Oh, Scars
Today I tend to my wounds from the awful assault on my patience that was the Oscars. I don't know why I watch anymore. Changes need to be made - let's open the doors for some big ideas over at the Academy.
Some quick suggestions:
Themed Oscar Parties: Who doesn't like to play dress-up? Is anyone else tired of seeing the same glittery glam year in and year out? I don't care who's wearing who, really I don't. And that weird Steven Tyler lookalike needs to go. Wouldn't it be more fun to have a 'Beach Party' themed Oscars? Have Hollywood's most beautiful decked in barely-there designer bikinis? At least THIS would intice the male audience learn more about haute couture. I can just see someone standing around the water cooler, asking his buddy what he thought of the D-Squared two piece on Jessica Biel.
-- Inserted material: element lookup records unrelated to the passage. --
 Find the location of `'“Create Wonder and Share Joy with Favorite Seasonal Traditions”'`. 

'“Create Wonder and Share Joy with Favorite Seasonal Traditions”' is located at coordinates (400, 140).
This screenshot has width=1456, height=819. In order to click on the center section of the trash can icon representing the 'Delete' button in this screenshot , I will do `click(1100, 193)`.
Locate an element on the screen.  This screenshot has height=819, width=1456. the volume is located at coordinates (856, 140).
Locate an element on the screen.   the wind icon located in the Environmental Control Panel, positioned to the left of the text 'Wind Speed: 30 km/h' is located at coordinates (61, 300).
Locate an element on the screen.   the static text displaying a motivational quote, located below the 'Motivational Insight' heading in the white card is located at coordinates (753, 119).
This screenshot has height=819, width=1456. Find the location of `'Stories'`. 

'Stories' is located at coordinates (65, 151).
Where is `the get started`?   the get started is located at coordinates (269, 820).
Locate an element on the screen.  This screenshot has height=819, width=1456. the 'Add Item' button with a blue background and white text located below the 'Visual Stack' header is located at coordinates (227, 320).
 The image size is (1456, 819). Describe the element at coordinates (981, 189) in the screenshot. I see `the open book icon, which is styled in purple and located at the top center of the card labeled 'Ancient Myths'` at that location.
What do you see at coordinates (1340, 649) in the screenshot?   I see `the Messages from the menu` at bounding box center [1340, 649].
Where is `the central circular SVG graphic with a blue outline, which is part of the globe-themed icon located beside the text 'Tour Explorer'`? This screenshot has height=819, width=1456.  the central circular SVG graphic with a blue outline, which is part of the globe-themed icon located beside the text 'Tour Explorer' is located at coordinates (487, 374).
Other good themes would be: "Toddler" (everyone dresses like a baby - a quick way to get a pacifier in a longwinded award winner's mouth, "Field and Farm" (bringing the best in rural fashion to the red carpet, and "Jungle" (any excuse to get Scarlett in a leopard loincloth).
Or, how about making it mandatory for all actor nominees to come in character? Wouldn't it have been great to see Alan Arkin's Grandpa snap a peice off of Melissa or Joan as he licks his lips and unbuttons his belt?
What if we forced each of young Hollywood's stars to partner with a 'mentor' for the evening, then sent a camera crew to follow Robert Downey Jr. and Haley Joel Osment as they partyhop? I'm taking side-bets on who's carrying who home.
Or send a reality-show crew to follow each nominee as they get ready for their big night, swearing and bossing around immigrants, employees, and agents...then hit the Oscars with a Vaseline and Valium smile.
These are off the top of my head, and (obviously), not terribly well thought out. I welcome your suggestions though - because we can't complain about how big a shit-show the Oscars have become without offering some ridiculous suggestions to spice 'em up.